A while back, I sat in on a birds-of-a-feather session on organizational change. The main theme was bemoaning the difficulty changing even mid-sized organizations.
When people talk about how hard it is to bring change there’s a tendency to blame: people who don’t turn on a dime are labeled resisters, NoNos, dinosaurs, laggards.
There certainly are people who don’t change as quickly and with as much enthusiasm as the people behind the change would like.
(I heard one agile evangelist complaining about people who weren’t embracing scrum after a two-day workshop. “I want them to drink the Kool Aid,” she declared in frustration. Yikes! I want people to consider and wrestle with a new idea, not accepted it as someone who has given up free will. I hope she was ignorant of Jonestown.)

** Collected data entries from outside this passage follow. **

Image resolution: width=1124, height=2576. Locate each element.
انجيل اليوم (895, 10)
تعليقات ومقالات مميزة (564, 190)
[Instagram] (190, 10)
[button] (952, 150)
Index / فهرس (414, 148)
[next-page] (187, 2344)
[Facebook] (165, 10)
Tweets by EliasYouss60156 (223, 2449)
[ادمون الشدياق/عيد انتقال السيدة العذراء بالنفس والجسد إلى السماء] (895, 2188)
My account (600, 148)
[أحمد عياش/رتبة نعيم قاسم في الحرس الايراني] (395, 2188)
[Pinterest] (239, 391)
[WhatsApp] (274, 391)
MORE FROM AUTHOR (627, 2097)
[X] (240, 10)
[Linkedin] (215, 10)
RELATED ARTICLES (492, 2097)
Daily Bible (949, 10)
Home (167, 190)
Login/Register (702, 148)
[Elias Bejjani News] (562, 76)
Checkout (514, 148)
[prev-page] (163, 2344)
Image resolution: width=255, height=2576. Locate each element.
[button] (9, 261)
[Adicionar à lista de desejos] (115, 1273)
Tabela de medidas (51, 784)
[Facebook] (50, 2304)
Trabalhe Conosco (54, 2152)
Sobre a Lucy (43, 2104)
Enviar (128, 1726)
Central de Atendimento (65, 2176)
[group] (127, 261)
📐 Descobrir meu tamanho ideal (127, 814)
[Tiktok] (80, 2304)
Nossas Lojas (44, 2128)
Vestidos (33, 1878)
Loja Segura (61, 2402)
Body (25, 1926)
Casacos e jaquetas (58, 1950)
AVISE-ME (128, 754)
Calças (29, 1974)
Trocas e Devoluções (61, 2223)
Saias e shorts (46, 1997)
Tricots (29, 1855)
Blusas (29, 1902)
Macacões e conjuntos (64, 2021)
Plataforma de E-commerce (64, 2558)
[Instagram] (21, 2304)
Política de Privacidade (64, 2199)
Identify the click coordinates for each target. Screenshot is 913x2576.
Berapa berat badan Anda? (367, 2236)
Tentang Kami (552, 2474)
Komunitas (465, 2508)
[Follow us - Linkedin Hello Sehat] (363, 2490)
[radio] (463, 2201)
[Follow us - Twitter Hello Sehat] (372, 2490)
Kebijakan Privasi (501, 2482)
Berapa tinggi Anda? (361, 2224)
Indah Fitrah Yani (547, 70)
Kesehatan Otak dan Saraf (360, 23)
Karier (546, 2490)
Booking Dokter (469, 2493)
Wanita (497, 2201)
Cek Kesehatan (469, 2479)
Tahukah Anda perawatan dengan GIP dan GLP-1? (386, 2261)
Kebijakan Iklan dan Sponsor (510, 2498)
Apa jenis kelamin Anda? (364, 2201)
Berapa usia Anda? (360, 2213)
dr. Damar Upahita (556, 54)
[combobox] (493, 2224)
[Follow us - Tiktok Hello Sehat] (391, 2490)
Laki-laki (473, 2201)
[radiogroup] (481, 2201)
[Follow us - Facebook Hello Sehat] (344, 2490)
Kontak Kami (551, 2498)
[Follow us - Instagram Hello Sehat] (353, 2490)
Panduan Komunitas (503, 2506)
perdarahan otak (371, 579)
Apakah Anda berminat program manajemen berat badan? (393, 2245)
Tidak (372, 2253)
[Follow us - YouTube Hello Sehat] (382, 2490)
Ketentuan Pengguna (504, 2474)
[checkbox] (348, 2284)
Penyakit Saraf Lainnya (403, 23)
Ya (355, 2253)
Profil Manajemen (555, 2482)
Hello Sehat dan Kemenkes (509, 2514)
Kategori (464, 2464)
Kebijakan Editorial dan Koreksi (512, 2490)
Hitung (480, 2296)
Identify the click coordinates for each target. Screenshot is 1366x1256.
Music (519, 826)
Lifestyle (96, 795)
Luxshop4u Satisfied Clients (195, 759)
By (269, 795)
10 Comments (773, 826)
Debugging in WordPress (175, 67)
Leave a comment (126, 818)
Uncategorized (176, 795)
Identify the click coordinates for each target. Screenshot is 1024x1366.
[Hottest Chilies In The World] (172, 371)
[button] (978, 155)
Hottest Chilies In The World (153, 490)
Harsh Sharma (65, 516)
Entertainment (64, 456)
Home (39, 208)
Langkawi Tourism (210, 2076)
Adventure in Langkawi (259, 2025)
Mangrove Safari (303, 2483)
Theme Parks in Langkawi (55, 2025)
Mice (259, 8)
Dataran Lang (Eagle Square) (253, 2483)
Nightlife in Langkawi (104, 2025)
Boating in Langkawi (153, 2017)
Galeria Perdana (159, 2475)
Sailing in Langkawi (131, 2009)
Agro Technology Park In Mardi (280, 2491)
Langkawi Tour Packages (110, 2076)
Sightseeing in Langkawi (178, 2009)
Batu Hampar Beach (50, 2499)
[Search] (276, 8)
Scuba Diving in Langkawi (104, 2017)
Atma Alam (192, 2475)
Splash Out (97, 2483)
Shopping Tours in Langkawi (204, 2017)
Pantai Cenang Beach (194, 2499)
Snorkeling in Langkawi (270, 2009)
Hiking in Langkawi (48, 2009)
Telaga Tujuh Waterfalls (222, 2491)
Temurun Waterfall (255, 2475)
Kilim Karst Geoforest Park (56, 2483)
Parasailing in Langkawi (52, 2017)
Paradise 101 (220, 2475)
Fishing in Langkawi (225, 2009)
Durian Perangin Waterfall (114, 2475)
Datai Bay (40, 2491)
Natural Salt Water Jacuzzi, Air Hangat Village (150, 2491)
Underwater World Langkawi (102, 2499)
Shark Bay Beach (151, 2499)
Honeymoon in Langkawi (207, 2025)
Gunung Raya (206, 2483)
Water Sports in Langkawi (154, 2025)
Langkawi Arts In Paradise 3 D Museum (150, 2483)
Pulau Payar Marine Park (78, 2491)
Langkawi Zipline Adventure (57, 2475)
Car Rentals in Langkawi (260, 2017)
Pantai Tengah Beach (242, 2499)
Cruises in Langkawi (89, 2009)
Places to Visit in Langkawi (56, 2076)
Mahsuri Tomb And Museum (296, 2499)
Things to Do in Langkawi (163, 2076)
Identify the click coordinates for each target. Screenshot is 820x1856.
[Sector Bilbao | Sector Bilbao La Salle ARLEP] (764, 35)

There are many reasons people don’t change as quickly as we’d like. A few I cited in Seven Lessons for a Top Down Change:
- they don’t know how to do what they’re being asked to do.
- they don’t feel they have time to learn the new way and still meet existing goals and targets.
- they believe the existing way is better.
- they don’t think the new way will work.
- they believe the new way will cause harm—to customers, the company, the employees, etc.
- they don’t like or don’t respect the person requesting the change.
- the new suggestion is counter-intuitive given people’s existing models of how the world works.
- the new way runs counter to existing reward structures or other organizational systems.
When there’s been a failed change or a change that went badly, people may figure that they can simply wait out the change. I’ve certainly seen re-orgs done and undone within a year. And not matter how good a change looks, it’s bad for someone, somewhere in the organization.
People have a valid reason not to change–from their own point of view. Labeling them will not help.
Most change efforts take a deterministic approach to change. Set the vision, establish a sense of urgency (usually through pep talks) and then pull and push people towards the desired state. That may work with a simple change. But most change isn’t simple.
Entirely apart from the (normal) human responses to change, there are structural and systemic factors that make change difficult in organizations of any size.
So sitting there in the BOF, I thought about the times that I’ve seen top down and bottom up changes grind to a halt.
Hierarchy acts as a filter. Change from the top can stumble when the desired change doesn’t mesh with realities on the ground. Other top down changes falter when there isn’t sufficient understanding of the gravity of the need for change–what’s self-evident at the top isn’t communicated to the people being asked to change. Some popular writers on change talk about creating a sense of urgency. One SVP attempted to generate some urgency by declaring he wanted seven scrum team up and running by a certain date because it was his birthday–which generated cynicism. Urgency doesn’t come from a “vision” or from pep talks. It comes from a clear understanding of the current reality and it’s implications for the organization (and the people in the organization).
Bottom up changes peter out when they run into systems, structures, policies, and procedures that hold the current pattern firmly in place. For example, grass roots efforts to form teams can fail when HR mandates forced ranking.
From both directions, it’s critical to understand the visible and invisible structures and how they hold current patterns in place.
If you want to change patterns of behavior, you need to know something about the pattern you want to create. You have to understand how the work works, see the system and change the system. Pulling and pushing people won’t change the pattern (but it will result in the predictable responses that people have when they feel they are being pulled or pushed).